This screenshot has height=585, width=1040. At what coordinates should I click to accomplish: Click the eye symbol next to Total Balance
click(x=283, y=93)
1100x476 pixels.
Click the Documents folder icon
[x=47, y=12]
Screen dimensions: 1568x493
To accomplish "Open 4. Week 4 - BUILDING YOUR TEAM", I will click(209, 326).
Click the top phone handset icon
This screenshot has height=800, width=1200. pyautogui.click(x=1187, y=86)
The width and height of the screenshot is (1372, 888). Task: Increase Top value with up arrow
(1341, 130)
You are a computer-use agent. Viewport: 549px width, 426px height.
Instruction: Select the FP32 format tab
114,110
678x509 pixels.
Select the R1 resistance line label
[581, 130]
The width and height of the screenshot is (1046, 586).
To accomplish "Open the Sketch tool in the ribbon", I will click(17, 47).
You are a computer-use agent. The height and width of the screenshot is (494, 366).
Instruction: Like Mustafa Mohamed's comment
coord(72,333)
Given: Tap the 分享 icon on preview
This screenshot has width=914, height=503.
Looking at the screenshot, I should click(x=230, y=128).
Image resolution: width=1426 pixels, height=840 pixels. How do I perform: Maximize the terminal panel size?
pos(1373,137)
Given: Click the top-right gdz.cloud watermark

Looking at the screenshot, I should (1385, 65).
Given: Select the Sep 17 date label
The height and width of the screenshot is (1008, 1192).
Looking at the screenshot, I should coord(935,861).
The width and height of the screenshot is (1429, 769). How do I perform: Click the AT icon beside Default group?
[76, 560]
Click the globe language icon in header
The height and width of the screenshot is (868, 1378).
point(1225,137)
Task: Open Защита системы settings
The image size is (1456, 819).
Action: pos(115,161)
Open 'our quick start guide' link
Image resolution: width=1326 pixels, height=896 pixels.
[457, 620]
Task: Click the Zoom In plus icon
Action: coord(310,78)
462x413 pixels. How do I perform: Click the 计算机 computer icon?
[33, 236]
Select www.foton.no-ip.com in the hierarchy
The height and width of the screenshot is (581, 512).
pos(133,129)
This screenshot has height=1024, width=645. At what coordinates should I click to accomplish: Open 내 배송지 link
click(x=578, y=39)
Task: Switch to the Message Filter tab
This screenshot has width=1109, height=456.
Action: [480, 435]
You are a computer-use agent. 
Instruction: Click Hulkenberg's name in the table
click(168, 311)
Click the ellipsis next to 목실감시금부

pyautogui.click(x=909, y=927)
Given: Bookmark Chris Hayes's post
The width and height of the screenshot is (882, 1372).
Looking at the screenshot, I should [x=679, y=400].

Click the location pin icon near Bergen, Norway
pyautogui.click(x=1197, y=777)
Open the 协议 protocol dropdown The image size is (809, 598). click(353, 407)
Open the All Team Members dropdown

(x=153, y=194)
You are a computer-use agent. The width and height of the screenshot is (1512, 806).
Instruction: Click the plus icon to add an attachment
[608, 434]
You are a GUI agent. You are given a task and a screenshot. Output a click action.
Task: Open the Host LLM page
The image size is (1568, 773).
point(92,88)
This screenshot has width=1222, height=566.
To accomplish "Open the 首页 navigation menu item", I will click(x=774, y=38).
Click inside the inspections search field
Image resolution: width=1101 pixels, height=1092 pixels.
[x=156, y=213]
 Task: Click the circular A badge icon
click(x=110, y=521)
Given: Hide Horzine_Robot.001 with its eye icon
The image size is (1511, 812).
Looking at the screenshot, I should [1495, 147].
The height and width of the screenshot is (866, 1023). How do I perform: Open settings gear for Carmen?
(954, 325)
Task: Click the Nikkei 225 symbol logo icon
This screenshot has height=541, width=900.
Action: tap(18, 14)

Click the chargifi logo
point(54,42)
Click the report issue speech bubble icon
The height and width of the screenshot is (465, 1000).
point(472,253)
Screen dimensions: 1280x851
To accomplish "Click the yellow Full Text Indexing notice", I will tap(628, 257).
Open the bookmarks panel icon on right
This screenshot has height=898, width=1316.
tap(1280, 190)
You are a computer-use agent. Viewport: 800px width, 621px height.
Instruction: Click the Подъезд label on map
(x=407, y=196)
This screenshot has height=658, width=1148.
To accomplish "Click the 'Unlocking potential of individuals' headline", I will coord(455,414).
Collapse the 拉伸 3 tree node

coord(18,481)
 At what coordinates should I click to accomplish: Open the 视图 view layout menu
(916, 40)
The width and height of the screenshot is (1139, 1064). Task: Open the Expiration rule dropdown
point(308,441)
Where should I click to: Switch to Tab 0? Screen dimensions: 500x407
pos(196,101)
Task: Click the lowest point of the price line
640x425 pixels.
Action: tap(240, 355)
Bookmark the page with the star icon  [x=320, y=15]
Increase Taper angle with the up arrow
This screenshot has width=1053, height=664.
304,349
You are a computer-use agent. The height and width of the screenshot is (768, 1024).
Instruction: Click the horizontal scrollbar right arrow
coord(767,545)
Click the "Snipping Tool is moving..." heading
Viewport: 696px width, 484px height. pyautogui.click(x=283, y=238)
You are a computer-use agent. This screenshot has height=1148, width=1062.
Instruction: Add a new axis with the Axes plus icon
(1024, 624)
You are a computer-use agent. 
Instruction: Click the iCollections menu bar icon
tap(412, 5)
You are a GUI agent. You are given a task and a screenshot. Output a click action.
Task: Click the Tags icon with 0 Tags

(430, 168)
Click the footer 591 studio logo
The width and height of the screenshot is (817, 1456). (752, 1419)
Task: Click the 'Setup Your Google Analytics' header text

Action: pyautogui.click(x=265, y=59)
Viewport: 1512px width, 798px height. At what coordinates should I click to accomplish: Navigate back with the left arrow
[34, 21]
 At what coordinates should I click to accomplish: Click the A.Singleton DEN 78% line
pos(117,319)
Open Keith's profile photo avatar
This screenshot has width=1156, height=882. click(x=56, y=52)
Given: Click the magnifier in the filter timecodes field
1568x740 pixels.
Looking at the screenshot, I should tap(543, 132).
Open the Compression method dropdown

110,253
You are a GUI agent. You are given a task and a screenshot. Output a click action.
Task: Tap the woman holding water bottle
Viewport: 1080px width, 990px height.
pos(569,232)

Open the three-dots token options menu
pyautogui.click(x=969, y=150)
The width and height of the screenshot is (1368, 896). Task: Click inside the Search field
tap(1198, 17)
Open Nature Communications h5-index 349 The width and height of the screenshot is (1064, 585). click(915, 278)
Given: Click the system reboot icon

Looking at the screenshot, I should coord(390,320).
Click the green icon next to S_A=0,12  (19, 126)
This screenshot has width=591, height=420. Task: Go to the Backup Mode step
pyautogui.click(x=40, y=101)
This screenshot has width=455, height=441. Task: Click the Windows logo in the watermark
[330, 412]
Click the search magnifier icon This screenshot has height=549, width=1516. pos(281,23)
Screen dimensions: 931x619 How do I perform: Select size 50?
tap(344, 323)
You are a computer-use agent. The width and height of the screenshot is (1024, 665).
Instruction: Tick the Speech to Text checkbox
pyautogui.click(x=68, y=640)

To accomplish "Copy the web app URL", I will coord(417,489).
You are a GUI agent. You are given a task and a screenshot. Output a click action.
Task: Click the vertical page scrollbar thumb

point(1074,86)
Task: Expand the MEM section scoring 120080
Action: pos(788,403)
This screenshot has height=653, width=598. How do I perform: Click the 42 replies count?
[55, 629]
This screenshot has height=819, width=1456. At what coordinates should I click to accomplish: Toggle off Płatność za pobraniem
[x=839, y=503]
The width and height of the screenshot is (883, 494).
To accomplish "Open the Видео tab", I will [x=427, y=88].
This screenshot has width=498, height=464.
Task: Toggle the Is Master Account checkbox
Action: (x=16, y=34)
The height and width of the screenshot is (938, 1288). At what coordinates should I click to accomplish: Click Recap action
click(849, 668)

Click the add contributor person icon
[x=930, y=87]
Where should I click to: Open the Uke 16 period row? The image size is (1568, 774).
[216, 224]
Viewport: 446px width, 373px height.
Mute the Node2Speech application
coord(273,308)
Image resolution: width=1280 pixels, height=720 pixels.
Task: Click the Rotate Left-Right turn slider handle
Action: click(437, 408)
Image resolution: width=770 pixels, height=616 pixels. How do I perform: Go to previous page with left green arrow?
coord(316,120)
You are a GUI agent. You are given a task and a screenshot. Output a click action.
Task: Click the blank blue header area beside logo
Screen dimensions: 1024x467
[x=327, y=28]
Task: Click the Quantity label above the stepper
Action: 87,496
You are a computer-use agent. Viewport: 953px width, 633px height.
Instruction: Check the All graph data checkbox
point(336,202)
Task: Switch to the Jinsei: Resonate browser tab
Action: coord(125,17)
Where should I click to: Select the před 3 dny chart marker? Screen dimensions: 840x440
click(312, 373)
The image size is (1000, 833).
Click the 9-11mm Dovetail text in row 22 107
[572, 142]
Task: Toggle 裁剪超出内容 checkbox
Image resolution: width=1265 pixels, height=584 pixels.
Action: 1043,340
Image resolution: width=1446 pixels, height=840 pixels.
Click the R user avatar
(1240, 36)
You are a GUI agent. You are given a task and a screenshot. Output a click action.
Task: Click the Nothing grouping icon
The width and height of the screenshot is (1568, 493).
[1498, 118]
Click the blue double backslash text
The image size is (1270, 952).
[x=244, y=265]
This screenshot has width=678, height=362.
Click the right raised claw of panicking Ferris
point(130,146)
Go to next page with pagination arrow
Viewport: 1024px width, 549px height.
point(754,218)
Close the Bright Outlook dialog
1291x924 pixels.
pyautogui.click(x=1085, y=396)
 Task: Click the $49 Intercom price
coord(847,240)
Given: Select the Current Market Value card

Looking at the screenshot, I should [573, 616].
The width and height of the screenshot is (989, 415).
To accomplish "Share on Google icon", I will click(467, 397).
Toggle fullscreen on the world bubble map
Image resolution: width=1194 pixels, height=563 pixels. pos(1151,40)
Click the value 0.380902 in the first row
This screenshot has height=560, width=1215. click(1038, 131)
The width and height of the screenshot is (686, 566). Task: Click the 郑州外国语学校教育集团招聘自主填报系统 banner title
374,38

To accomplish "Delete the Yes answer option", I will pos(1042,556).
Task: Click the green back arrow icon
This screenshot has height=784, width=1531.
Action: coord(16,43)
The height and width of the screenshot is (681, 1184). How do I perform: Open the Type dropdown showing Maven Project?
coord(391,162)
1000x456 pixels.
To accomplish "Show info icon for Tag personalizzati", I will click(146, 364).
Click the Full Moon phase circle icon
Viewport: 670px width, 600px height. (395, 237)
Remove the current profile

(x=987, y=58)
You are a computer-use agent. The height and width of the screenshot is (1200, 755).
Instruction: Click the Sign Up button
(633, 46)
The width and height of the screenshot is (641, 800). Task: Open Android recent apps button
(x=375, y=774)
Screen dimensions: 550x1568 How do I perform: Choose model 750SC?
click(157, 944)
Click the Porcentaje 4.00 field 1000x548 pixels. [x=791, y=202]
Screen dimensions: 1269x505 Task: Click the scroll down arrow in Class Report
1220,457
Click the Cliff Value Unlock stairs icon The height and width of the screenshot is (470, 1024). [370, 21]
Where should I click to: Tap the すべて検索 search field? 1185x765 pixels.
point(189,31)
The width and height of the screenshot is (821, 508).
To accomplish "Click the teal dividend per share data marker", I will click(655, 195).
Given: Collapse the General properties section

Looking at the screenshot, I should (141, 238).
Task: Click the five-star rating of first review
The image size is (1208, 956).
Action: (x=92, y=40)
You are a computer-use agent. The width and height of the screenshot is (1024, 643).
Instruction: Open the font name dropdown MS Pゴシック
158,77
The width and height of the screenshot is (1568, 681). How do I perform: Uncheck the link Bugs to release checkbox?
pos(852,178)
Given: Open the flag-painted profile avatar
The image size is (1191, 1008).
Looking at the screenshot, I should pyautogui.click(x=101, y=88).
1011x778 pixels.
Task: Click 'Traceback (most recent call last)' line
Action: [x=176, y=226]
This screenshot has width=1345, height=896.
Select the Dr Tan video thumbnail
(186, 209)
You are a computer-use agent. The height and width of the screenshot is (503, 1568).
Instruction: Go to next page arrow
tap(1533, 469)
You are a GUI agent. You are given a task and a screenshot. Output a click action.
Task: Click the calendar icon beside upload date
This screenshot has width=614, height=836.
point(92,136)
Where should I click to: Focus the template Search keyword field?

-=-=-

:: WORK TO DO ::
Please express the entries above, from the line containing "Select www.foton.no-ip.com in the hierarchy" through the line containing "pyautogui.click(x=909, y=927)" inclusive, as a JSON list of strings with one string per line and blank lines omitted.

:: FULL ANSWER ::
[
  "Select www.foton.no-ip.com in the hierarchy",
  "The height and width of the screenshot is (581, 512).",
  "pos(133,129)",
  "This screenshot has height=1024, width=645. At what coordinates should I click to accomplish: Open 내 배송지 link",
  "click(x=578, y=39)",
  "Task: Switch to the Message Filter tab",
  "This screenshot has width=1109, height=456.",
  "Action: [480, 435]",
  "You are a computer-use agent. ",
  "Instruction: Click Hulkenberg's name in the table",
  "click(168, 311)",
  "Click the ellipsis next to 목실감시금부",
  "pyautogui.click(x=909, y=927)"
]